>>>>>

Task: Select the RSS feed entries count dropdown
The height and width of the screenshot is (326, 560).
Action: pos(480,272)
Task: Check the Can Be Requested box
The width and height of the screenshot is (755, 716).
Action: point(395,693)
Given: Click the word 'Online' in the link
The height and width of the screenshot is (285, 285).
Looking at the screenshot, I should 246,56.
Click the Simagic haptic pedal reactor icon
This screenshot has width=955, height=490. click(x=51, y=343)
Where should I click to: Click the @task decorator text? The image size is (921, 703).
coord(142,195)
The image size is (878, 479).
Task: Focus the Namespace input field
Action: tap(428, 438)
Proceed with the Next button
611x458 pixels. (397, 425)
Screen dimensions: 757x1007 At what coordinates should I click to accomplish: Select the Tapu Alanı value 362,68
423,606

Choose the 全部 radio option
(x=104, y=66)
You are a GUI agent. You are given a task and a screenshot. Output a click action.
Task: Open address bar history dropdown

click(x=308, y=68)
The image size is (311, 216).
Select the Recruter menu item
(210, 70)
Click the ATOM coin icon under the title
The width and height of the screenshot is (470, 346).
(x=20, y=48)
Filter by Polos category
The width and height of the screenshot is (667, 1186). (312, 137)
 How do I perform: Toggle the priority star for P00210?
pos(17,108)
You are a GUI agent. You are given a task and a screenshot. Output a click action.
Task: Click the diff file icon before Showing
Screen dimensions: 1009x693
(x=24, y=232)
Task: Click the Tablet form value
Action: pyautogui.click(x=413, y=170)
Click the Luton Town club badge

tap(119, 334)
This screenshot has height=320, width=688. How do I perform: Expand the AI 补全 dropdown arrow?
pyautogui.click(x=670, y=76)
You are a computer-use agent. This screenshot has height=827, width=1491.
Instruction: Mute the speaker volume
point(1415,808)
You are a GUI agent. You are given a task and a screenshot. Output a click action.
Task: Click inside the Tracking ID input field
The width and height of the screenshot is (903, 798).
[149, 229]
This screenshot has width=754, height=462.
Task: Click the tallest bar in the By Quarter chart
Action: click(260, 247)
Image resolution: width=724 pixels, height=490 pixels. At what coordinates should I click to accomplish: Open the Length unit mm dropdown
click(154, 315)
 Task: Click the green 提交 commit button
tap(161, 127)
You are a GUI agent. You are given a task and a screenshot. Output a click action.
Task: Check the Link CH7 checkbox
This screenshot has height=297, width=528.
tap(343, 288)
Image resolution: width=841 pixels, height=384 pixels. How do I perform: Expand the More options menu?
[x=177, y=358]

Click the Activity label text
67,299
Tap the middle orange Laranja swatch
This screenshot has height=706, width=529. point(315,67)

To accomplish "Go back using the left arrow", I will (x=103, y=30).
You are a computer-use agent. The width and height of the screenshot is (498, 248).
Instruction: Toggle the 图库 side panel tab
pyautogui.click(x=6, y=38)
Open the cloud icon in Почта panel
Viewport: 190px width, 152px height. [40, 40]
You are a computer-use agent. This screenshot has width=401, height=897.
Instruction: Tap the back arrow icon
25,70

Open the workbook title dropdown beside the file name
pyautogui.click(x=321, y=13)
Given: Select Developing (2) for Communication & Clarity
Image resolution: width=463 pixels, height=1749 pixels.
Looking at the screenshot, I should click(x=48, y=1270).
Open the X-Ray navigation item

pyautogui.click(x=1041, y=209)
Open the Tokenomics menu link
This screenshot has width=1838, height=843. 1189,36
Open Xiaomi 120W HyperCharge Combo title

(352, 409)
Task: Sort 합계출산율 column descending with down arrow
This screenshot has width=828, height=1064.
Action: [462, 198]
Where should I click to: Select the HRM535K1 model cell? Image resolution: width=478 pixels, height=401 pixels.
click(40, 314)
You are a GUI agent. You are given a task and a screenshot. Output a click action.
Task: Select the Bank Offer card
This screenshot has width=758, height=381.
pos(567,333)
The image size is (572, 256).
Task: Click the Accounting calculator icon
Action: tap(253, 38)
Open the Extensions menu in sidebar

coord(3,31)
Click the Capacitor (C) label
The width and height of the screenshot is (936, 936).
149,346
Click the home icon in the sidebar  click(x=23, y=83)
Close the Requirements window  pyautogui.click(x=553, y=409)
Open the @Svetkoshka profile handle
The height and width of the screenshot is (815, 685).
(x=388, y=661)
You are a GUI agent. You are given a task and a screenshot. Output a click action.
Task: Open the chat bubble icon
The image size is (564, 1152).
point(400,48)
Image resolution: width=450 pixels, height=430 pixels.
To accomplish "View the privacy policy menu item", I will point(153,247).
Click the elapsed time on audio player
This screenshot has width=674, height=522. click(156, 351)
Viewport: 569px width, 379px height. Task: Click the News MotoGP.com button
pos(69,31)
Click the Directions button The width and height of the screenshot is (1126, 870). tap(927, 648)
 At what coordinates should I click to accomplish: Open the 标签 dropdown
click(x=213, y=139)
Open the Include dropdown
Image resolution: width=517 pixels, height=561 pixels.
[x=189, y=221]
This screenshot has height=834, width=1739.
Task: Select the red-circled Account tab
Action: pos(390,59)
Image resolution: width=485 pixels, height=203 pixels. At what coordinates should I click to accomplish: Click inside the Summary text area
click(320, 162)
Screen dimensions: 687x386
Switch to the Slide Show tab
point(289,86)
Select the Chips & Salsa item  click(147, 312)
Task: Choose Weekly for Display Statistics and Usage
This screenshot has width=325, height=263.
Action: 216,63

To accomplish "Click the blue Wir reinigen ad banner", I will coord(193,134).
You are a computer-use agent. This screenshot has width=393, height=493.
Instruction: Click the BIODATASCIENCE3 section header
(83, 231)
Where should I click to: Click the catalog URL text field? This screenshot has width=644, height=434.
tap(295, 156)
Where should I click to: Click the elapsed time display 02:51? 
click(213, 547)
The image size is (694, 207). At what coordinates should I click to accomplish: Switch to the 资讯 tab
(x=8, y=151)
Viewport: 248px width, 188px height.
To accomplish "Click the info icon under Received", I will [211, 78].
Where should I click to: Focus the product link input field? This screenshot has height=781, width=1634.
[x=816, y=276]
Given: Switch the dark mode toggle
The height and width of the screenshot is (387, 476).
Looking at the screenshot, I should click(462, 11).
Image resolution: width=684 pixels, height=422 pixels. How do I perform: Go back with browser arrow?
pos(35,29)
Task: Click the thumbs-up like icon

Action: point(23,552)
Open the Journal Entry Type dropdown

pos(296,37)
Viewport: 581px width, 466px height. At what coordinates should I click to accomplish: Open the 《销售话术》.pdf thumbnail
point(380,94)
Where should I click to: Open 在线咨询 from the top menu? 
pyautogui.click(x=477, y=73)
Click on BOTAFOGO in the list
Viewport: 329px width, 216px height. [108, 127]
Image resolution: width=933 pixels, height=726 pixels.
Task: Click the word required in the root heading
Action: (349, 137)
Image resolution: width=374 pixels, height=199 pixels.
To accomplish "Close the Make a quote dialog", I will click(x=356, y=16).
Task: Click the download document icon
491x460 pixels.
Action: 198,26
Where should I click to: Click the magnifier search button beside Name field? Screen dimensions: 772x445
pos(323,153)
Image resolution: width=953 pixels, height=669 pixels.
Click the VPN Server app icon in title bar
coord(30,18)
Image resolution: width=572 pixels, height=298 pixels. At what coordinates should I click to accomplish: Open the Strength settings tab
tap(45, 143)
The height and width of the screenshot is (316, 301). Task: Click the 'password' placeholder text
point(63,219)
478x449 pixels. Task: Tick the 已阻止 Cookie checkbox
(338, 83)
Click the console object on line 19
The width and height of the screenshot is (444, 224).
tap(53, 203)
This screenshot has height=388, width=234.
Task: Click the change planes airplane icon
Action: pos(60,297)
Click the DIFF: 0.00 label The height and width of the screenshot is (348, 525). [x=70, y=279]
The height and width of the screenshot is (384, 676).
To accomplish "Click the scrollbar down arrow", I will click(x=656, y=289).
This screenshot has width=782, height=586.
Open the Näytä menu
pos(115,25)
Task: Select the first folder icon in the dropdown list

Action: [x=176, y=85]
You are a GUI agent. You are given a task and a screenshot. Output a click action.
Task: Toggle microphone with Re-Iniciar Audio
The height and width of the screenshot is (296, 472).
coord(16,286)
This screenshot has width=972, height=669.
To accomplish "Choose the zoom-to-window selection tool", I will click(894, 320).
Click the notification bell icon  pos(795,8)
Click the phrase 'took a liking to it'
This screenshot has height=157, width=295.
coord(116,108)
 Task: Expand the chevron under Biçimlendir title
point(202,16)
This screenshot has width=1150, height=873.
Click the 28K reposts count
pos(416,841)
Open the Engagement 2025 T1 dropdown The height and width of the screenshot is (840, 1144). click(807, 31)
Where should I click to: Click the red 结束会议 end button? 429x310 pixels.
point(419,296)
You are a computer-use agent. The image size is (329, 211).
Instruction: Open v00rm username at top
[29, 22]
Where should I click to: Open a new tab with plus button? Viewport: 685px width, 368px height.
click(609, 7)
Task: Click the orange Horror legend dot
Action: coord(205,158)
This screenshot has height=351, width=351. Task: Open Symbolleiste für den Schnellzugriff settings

<<<<<

I need every line from the material that contains the word "window".

**Answer section**
Close the Requirements window  pyautogui.click(x=553, y=409)
To accomplish "Choose the zoom-to-window selection tool", I will click(894, 320).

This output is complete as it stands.